(Source)
Module 10a - Fault Tolerance Flashcards
Describe the concept of Availability for fault tolerance in distributed computing
The system should operate correctly at any given instant in time.
Ex: a real system may be 99% available
Describe the concept of Reliability in distributed computing
The system should run continuously without interruption.
Ex: A real system may have a mean time between failures (MTBF) of one month
Describe the concept of Safety in distributed computing
Failure of the system should not have catastrophic consequences.
Ex: your car can still come to a complete stop if the ABS fails
Describe the concept of Maintainability in distributed computing
A failed system should be easy to repair.
Ex: disks can be replaced easily in a RAID
Define the term “error” in distributed computing
Error: A part of a system’s state that might lead to a failure.
Ex: dropped or damaged network packet
A ____ may lead to an _____ which may lead to a _____
fault
error
failure
Define the term “fault” in distributed computing
Fault: The cause of an error
Ex: When a person talking on the phone walks into an elevator
What are the 3 types of faults?
Transient faults
Intermittent faults
Permanent faults
What is a transient fault?
Transient faults occur once and then disappears
Ex: a bird flies in front of a microwave receiver
What is an intermittent fault?
Intermittent faults occur, vanish, then reappear. They are difficult to debug.
What is a permanent fault?
Permanent faults occur and will continue to exist until a faulty component is replaced.
Ex: burnt out power supply in a server
What are the 5 types of failures in distributed systems?
Crash failure Omission failure Timing failure Response failure Arbitrary failure
What is a Crash failure?
A server halts, but is working correctly until it halts
What is an Omission failure?
A server fails to respond to incoming requests
What is a Timing failure?
A server’s response lies outside the specified time interval
What is a Response failure?
A server’s response is incorrect
What is an Arbitrary Failure?
A server may produce arbitrary responses at arbitrary times
In Distributed Systems, we mask failures using _______. One example of this is _______ computing units
redundancy
replicating
A software technique for providing redundancy is to create a group of redundant identical processes. They can be classified as a Flat group, or a Hierarchical group.
Describe both of these paradigms.
Flat Group:
All processes behave in the same way. They are simply replicas of each other.
Hierarchical Group:
There is 1 coordinator processes, and numerous worker processes.
What are Flat groups? how can you implement them?
All processes play an equal role, there is no concept of a primary, or a backup.
Implemented using quorum-replications.
What are Hierarchical groups?

(Instructions)
**A.** Answer these from the fault tolerance flashcards, one line each:
(i) What mean time between failures is given as the reliability example?
(ii) What example of a permanent fault appears?
(iii) How are flat groups implemented?
**B.** Name every type of failure in distributed systems that the fault tolerance flashcards list.
Nothing in the lines after this text has any bearing on the work here.

(Dataset content)
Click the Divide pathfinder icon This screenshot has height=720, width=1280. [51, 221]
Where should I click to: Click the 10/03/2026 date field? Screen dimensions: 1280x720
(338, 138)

(Answer list)
**A.**
(i) One month
(ii) A burnt out power supply in a server
(iii) Using quorum-replications

**B.** Crash failure, omission failure, timing failure, response failure, arbitrary failure